Dizem-me que um rumor do ano de 2026 prevê máquinas que pensam por nós. Acabo de publicar um pequeno livro sobre o tempo. Nele, explico que o horizonte de eventos de um buraco negro é uma fronteira da qual nada escapa. O poder opera de forma semelhante. Quando delegamos nossa agência, cruzamos um limite sem volta. A inteligência artificial, segundo este estranho despacho do futuro, promete assumir nossas tarefas. É fascinante. A humanidade sempre teve pressa em construir os instrumentos de sua própria redundância. Uma civilização que terceiriza o pensamento flerta com a autodestruição. Se as máquinas resolvem as equações, o cérebro humano atrofia. A gravidade da conveniência é implacável. Vocês chamam isso de automação. Eu chamo de preguiça termodinâmica. O universo tende à entropia. Nossa mente, aparentemente, também. No entanto, o relato alerta para o valor do julgamento humano sob incerteza. Isso me diverte. Passo meus dias lidando com a incerteza quântica. Se a tecnologia torna o pensamento crítico um luxo competitivo, significa que a maioria escolheu o conforto da ignorância. Uma ironia britânica perfeita: criamos mentes artificiais para evitar o peso das escolhas e, no fim, a única coisa que nos salva do colapso é justamente a capacidade de decidir.
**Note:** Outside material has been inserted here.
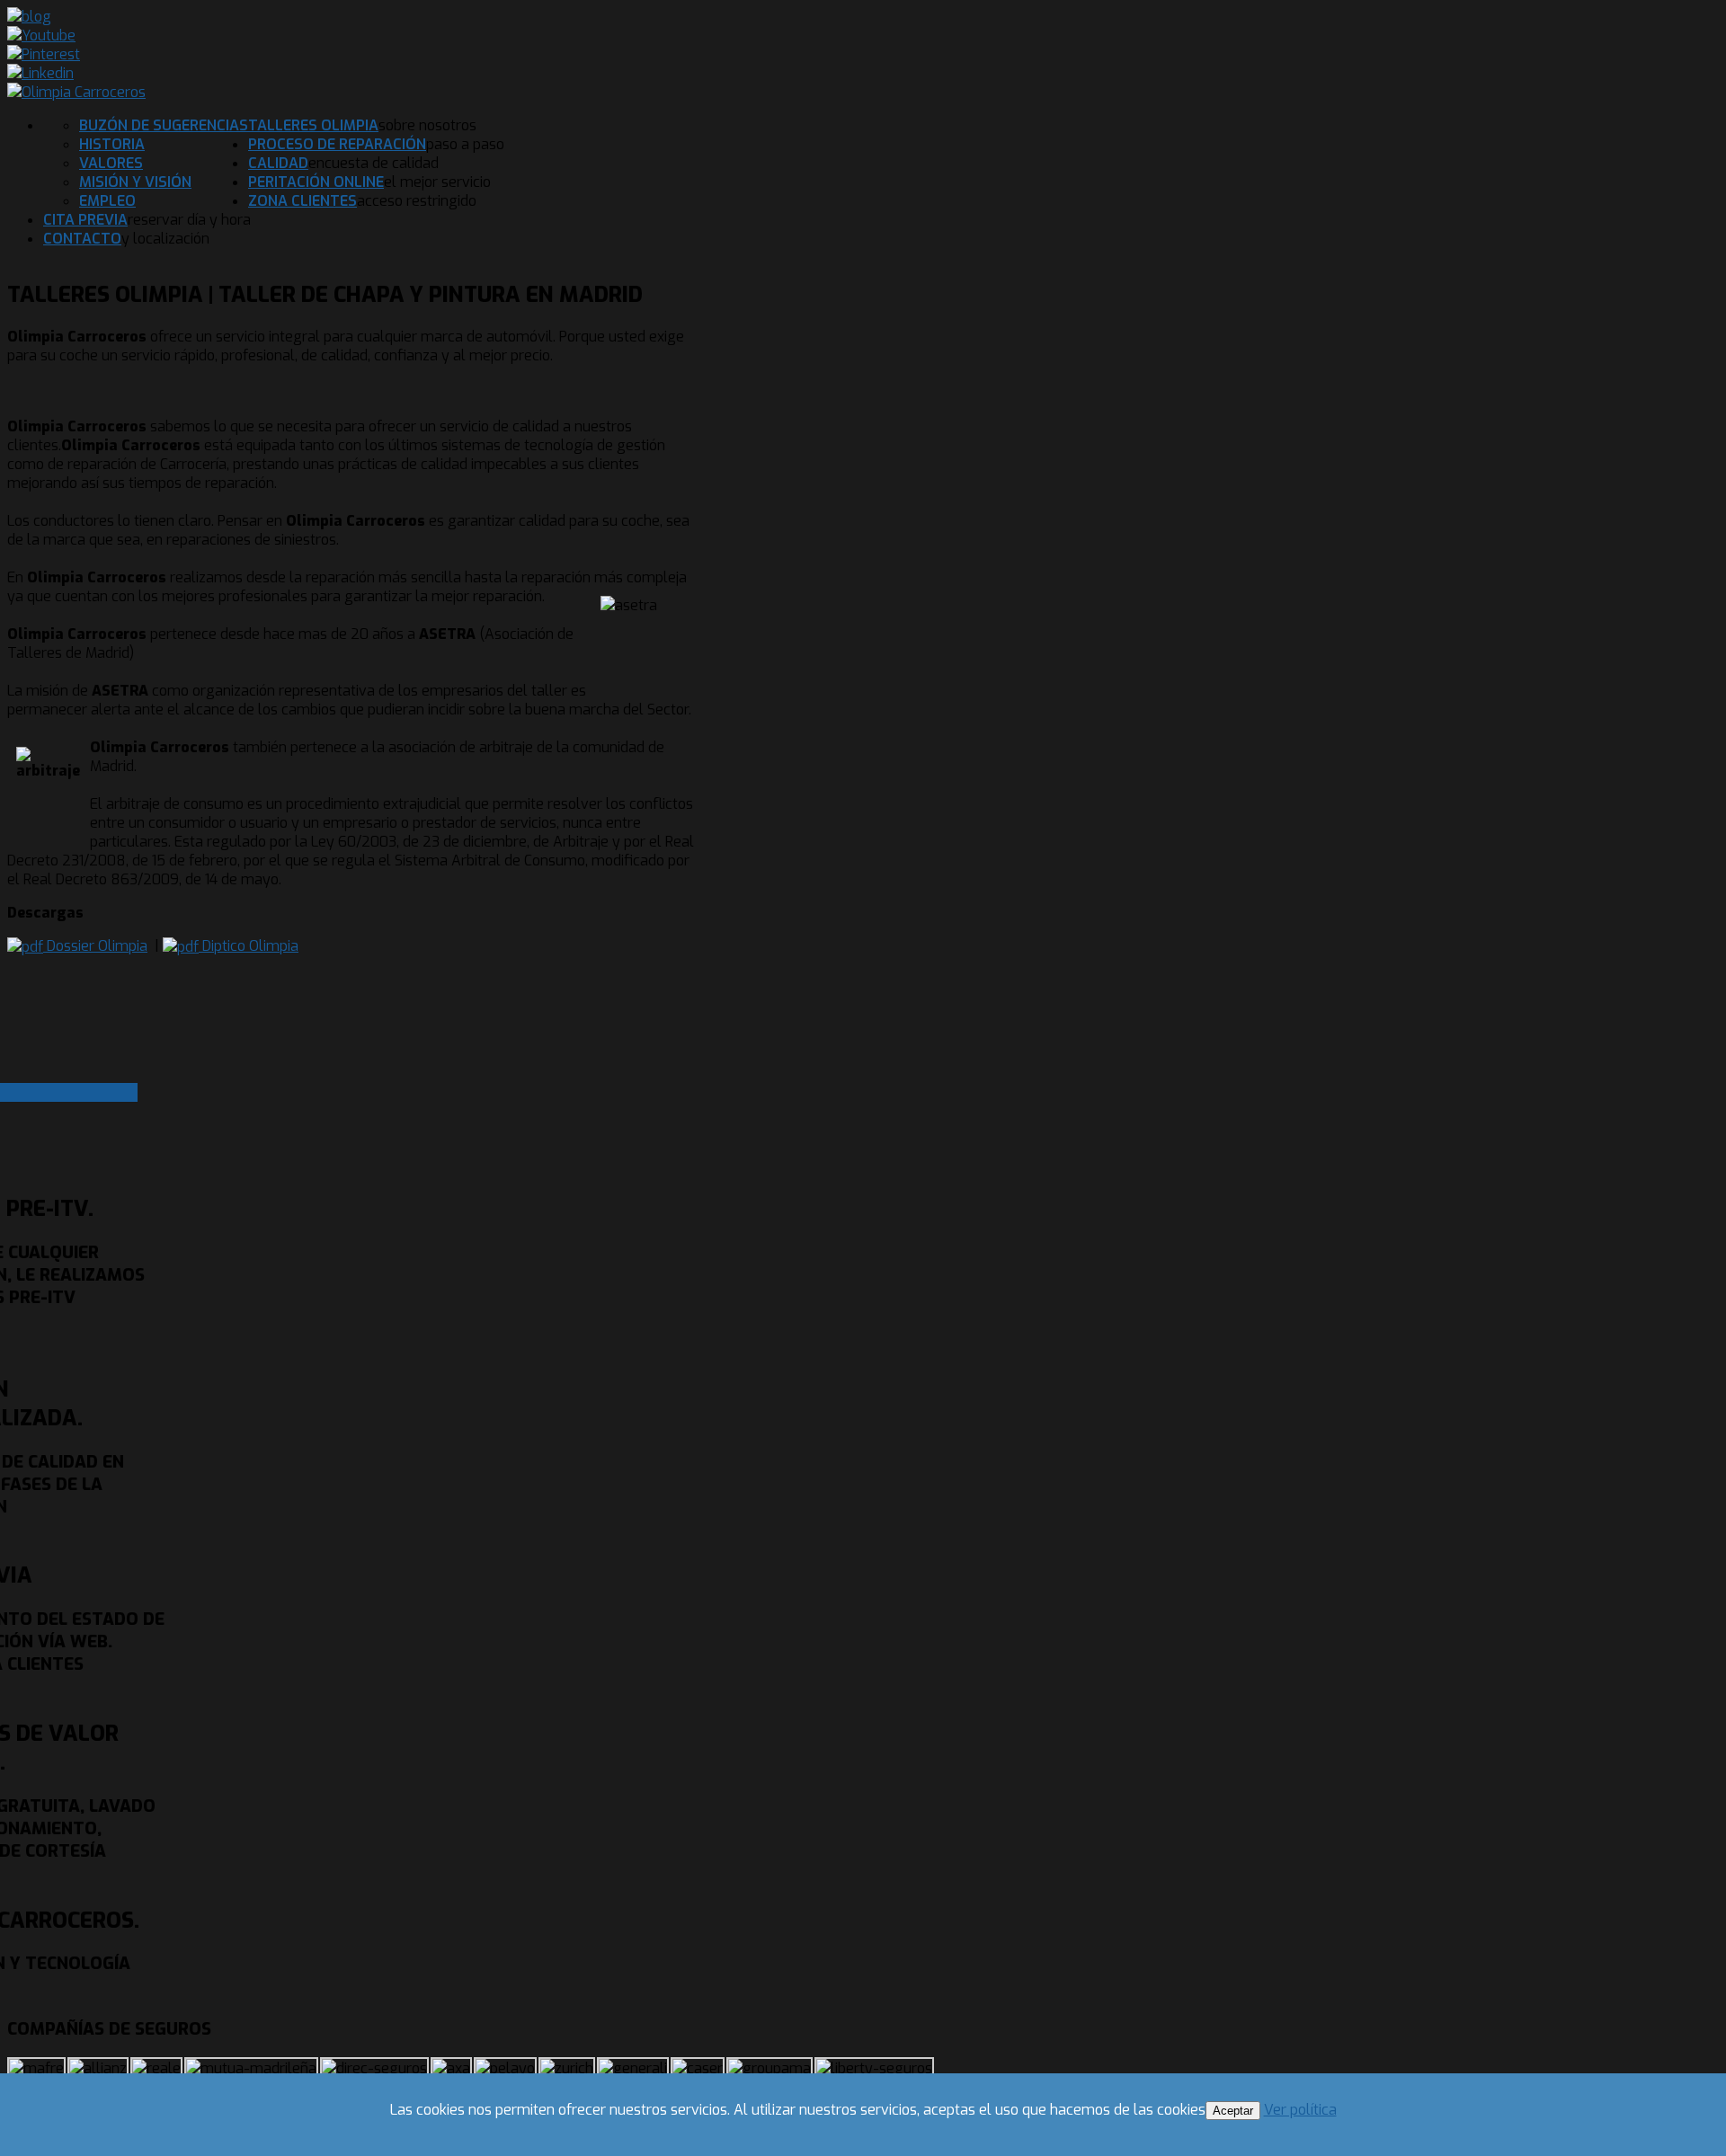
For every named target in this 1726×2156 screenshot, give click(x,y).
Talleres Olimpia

O que sobrevive a um buraco negro? A radiação que leva meu nome, talvez. O que sobrevive ao colapso de uma civilização automatizada? Apenas a mente que recusa a inércia. Em 1988, minhas palavras são poucas. Elas custam um esforço físico imenso. Uso um sintetizador de voz. Talvez por isso eu valorize cada sílaba. Se no futuro os pensamentos não exigem esforço, temo que passem a valer exatamente nada. Usem o intelecto. Enquanto a evolução ainda permite.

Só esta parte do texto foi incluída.